[Testo fornito]

* * * * * * *

Bologna e l’opportunità delle Primarie

Lo scontro riguarda quella riflessione che non è mai avvenuta e che alla fine ha prodotto gli schieramenti di oggi. Ma questo riguarda le dinamiche interne al Pd e quelle relative ai due bonsai nati sotto la ex quercia, «Liberi e Uguali» e «Italia Viva». Ma almeno la città può esprimere un giudizio sul governo della giunta uscente (di cui uno dei due candidati è assessore) restando nel recinto del centro-sinistra

di Pier Giorgio Ardeni, economista dello sviluppo


Se c’è una cosa che va riconosciuta a queste Primarie – che il Pd bolognese fino all’ultimo pareva non volere – è che hanno portato alla luce uno scontro che sarebbe rimasto lì a covare e dato alla città un’opportunità.

Lo scontro riguarda quel congresso che non c’è mai stato, quella riflessione che non è mai avvenuta e che alla fine ha prodotto gli schieramenti di oggi (e pure poca riflessione). Ma questo riguarda le dinamiche interne al Pd e quelle relative ai due bonsai nati sotto la ex quercia (ogni ex segretario ne fa nascere uno), «Liberi e Uguali» e «Italia Viva». 

L’opportunità che è stata data alla città, invece, riguarda tutti, ed è quella di esprimere un giudizio sul governo della giunta uscente (di cui uno dei due candidati è assessore) restando nel recinto del centro-sinistra.

Se si va a votare alle Primarie, insomma, si può esprimere un voto a favore o contro la giunta uscente senza correre il rischio di consegnare il Comune alla destra. L’assessore candidato – sostenuto ufficialmente dal Pd bolognese, con «endorsement» del segretario nazionale – rappresenta la continuità, necessariamente, anche se egli si vuole, comprensibilmente, distinguere. La candidata antagonista, attualmente sindaca del più grosso comune limitrofo, si pone invece come elemento di novità. E siccome sono entrambi di «sinistra», le accuse circa le appartenenze appaiono un poco deboli.

* * * * * * *

[Materiale fornito]
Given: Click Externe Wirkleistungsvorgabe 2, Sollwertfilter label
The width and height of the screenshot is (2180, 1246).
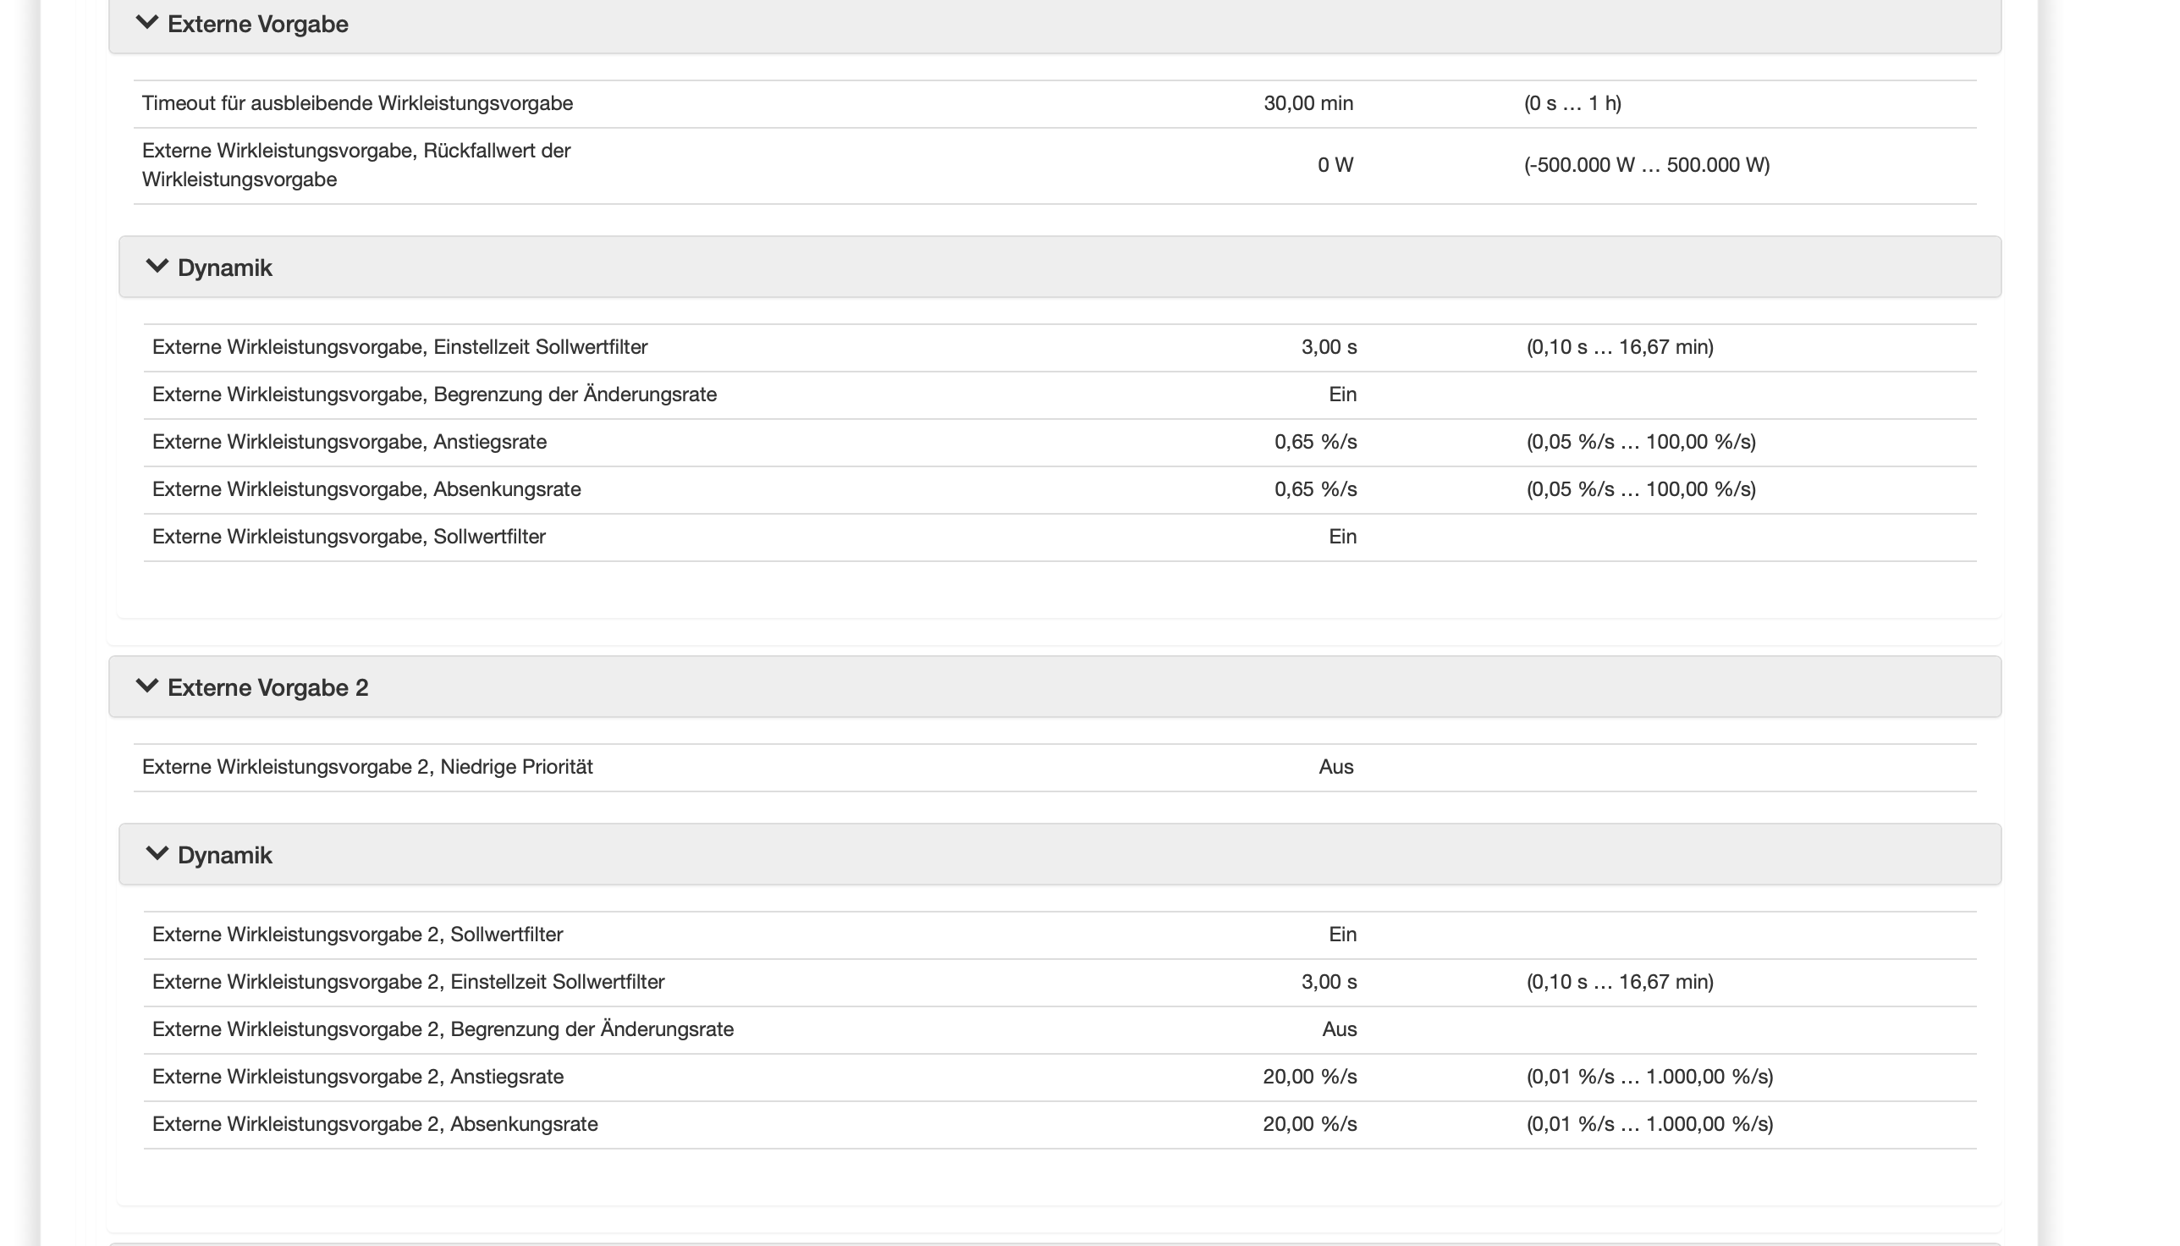Looking at the screenshot, I should click(x=358, y=935).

* * * * * * *

[Consegna] Puoi ricopiare dal testo fornito, parola per parola, il passo che comincia con "Se si va a votare" e prosegue fino a "un poco deboli."?

[Soluzione]
Se si va a votare alle Primarie, insomma, si può esprimere un voto a favore o contro la giunta uscente senza correre il rischio di consegnare il Comune alla destra. L’assessore candidato – sostenuto ufficialmente dal Pd bolognese, con «endorsement» del segretario nazionale – rappresenta la continuità, necessariamente, anche se egli si vuole, comprensibilmente, distinguere. La candidata antagonista, attualmente sindaca del più grosso comune limitrofo, si pone invece come elemento di novità. E siccome sono entrambi di «sinistra», le accuse circa le appartenenze appaiono un poco deboli.